Norwegian engineering and services giant Kongsberg Maritime has a three-year operating partnership with Ocean Farm 1 - developed by Scottish Sea Farms part-owner Salmar - for the development of its SimSalma and CyberFish systems. One of its goals is the control of fish behaviour.
Thor Hukkelås, director of aquaculture research and development at Kongsberg Maritime, said the R&D programme will monitor the cage biomass and explore how the fish are distributed in the cage. As a secondary target, it should be able to optimise underwater situational awareness, and create decision support for forage control.
In cooperation with Ocean Farm 1, Kongsberg has developed two systems to model the fish's external and internal status, called SimSalma and CyberFish, both intended to model, predict and control the behaviour of the fish.
"The systems develop the cybernetic pathway, by establishing mathematical models that are updated, refined and changed by sensor observations over longer periods of time over several years," explained Hukkelås during the recent Tekna Aquaculture Conference in Trondheim.
SimSalma, a behavioural model of the fish's external status, simulates the behaviour of over a million fish in real time. This provides a realistic 3D visualisation, and will hopefully provide an increased understanding of how fish respond, among other neighbouring fish, to larger net cages, feeding, temperature, currents, oxygen content, and vertical displacement.
"The fish model is based on a combination of research papers from SINTEF and NTNU, and Kongsberg Maritime's own observations." said Hukkelås.
CyberFish models fish metabolism to explore the growth of fish populations and future feed optimisation. The system is based on models for metabolism and appetite, and is combined with various Kongsberg Maritime systems sensors estimating biomass, physical parameters and movement patterns.

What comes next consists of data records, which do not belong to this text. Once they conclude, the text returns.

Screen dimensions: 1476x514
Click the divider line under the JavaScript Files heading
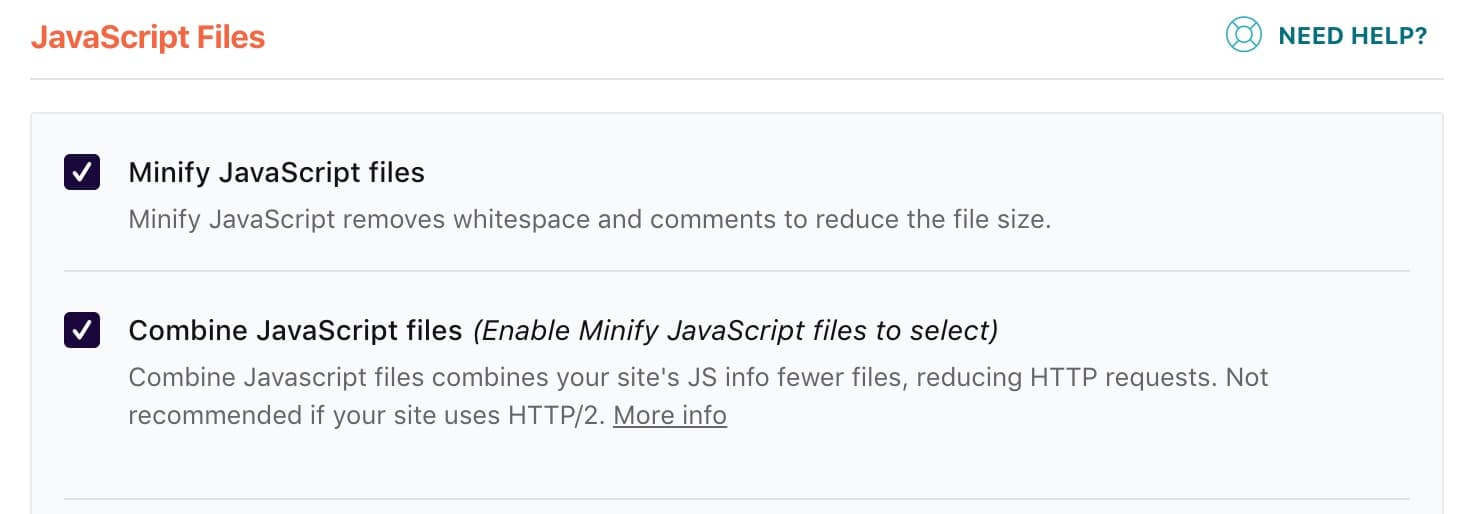[737, 79]
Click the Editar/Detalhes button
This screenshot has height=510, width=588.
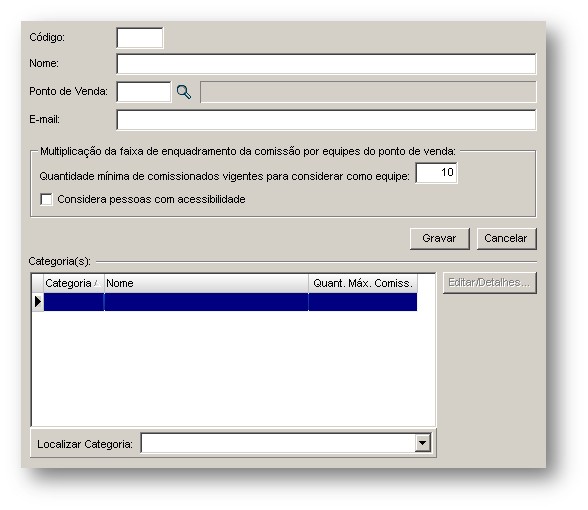click(x=489, y=283)
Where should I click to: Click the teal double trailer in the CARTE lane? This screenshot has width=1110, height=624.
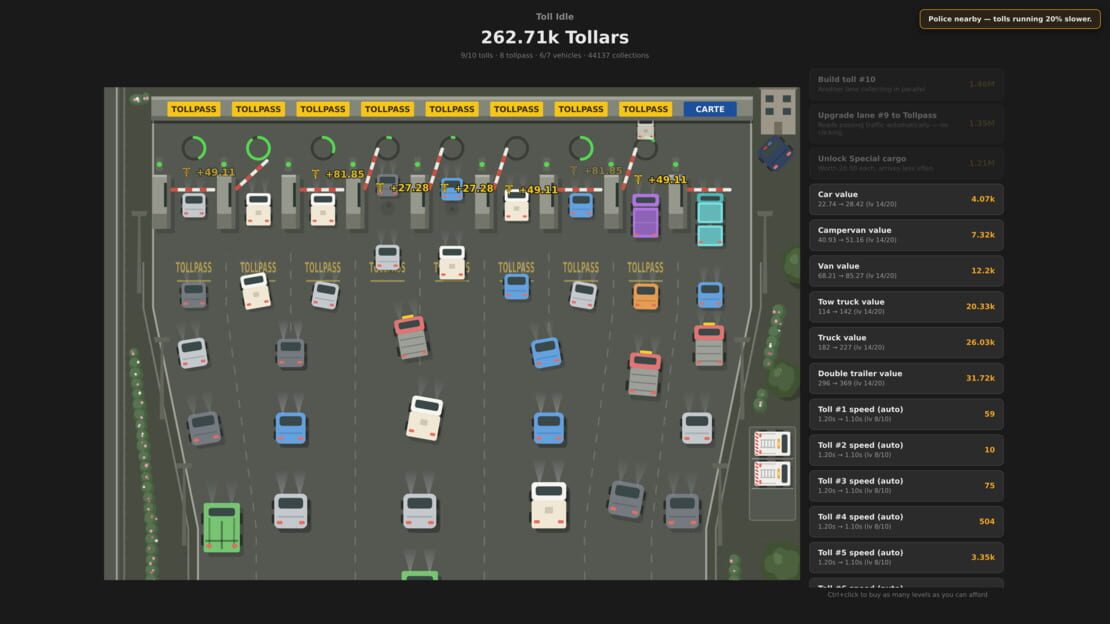pos(709,220)
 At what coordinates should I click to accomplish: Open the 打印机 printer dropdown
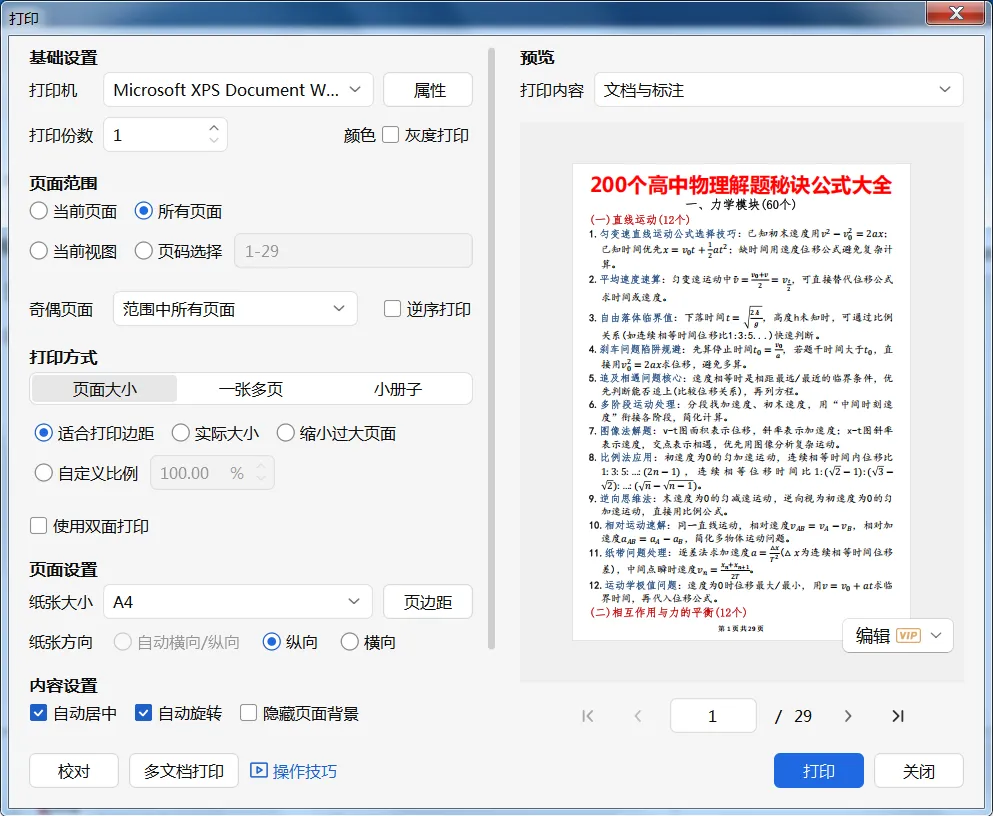238,90
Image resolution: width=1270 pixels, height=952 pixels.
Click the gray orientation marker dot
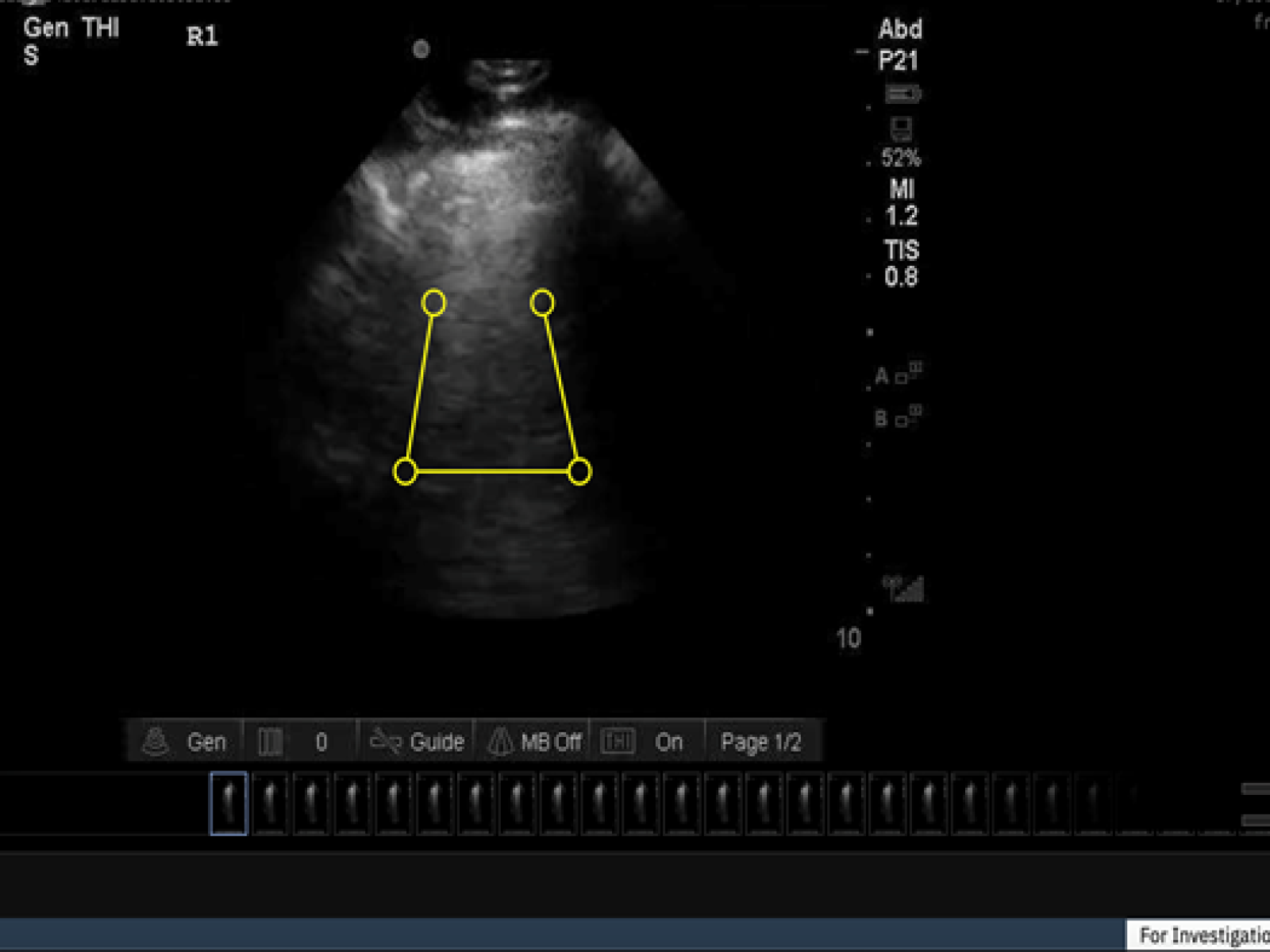point(421,49)
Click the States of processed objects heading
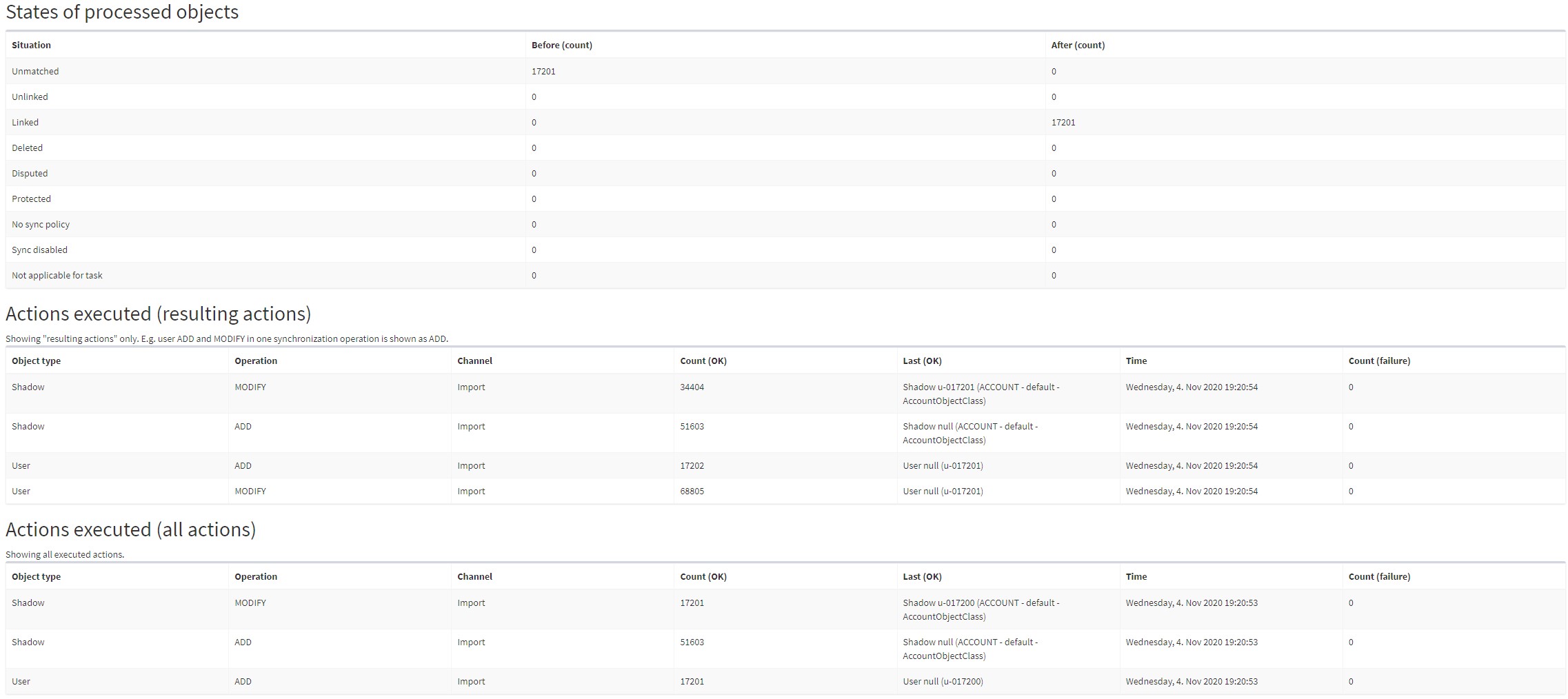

Although Hukkelås believes man must not be forgotten completely in aquaculture operations, he wants automated machine feeding to be implemented in the future.
Experience available to all
"In this way the experience and competence of the 'best feeders' will be available on all fish farms," he explained.
For data collection, a fish body sensor tag is glued to the fish, a new device from Prediktor Medical. The chip transmits acoustic data via Kongsberg Maritimes and SimRads systems, and has an estimated life of two months, depending on the battery life. Parameters measured and forwarded include fat, fillet colour, heartbeat, oxygen content in the blood and fish movement patterns.
Hukkelås said that increased automation will provide greater precision, fish welfare and reduced environmental footprint. He said it gives n opportunity to be proactive rather than reactive, and create safer and more interesting jobs in aquaculture. Hukkelås also said that he believes simulator training can provide better decision support, and be important for the future of aquaculture operations.
"Good decisions come from situational awareness, combined with experience and learned response patterns."